旅路(ON A JOURNEY)

風に吹かれて此処彼処。
好奇心の赴く儘、
気の向く儘。
男はやとよ、
何処へ行く。

陽だまりの老人

2008年07月17日 00時15分35秒 | Weblog


筆者紹介では「1924年東京生まれ。常に現実の問題と向き合い、文学・思想・政治・思想・宗教など広範な批評活動を展開した思想界の巨人。」と記されている。おん歳83~4の老人が「真贋」という著作をものにしている。

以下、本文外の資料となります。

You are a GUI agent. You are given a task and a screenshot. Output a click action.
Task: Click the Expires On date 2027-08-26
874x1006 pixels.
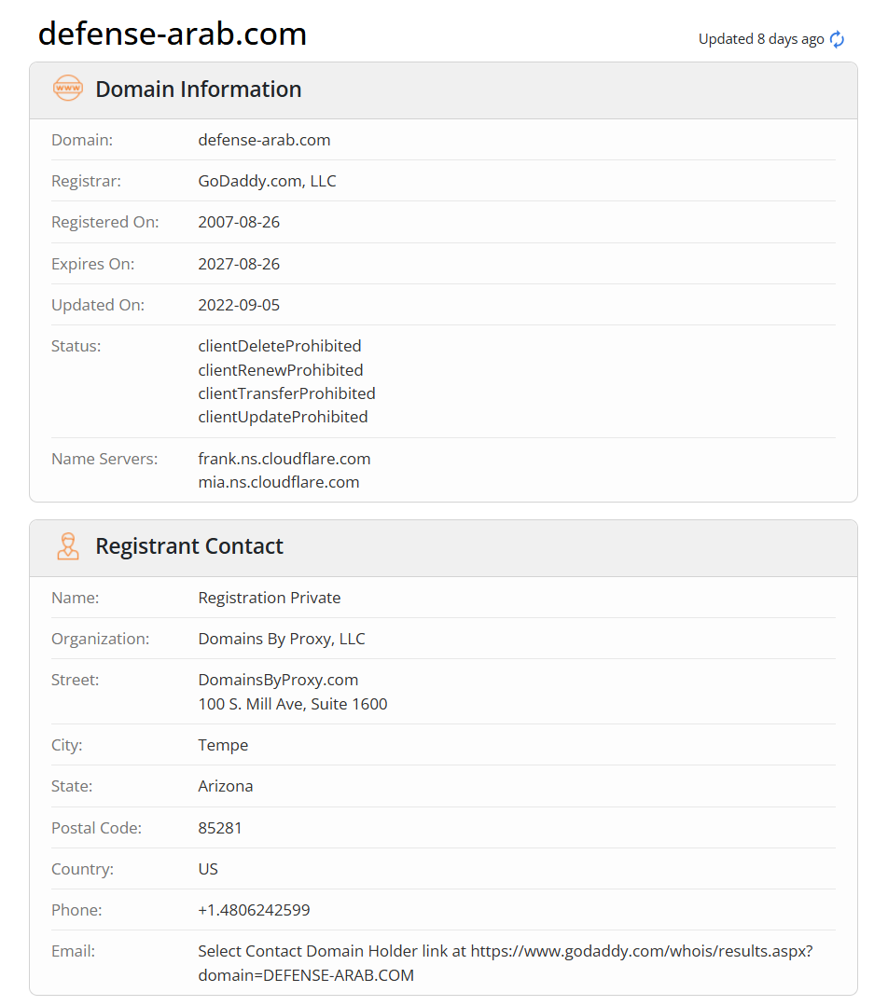239,264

「誰もが生死をかけて自分の人生を生きている。当たり前のようで、誰も当たり前には思っていないのかもしれない。」「今の世の中は、あまりにも常識的な「問い」と「答え」にあふれ、実は本当に考えるべきことを考えずに、考えなくてもいいことを考えているのではないか。滑稽ですらある。」というキレの悪いまえがきの後から日本の文化批評が始まる。

「才能とコンプレックス」では三島由紀夫を論じている。国語の教科書にでも採用されそうな枯れた評論である。ほかに「善悪二元論の限界」「批評眼」「本物と贋物」「生き方は顔に出る」「今の見方、未来の見方」という項目を構えて含んで言い聞かせるような説法が続く。口調がまるで今はやりの人生相談調であるのが情けない。この種の著作は暇な時に読むに限る。老人の名を吉本隆明という。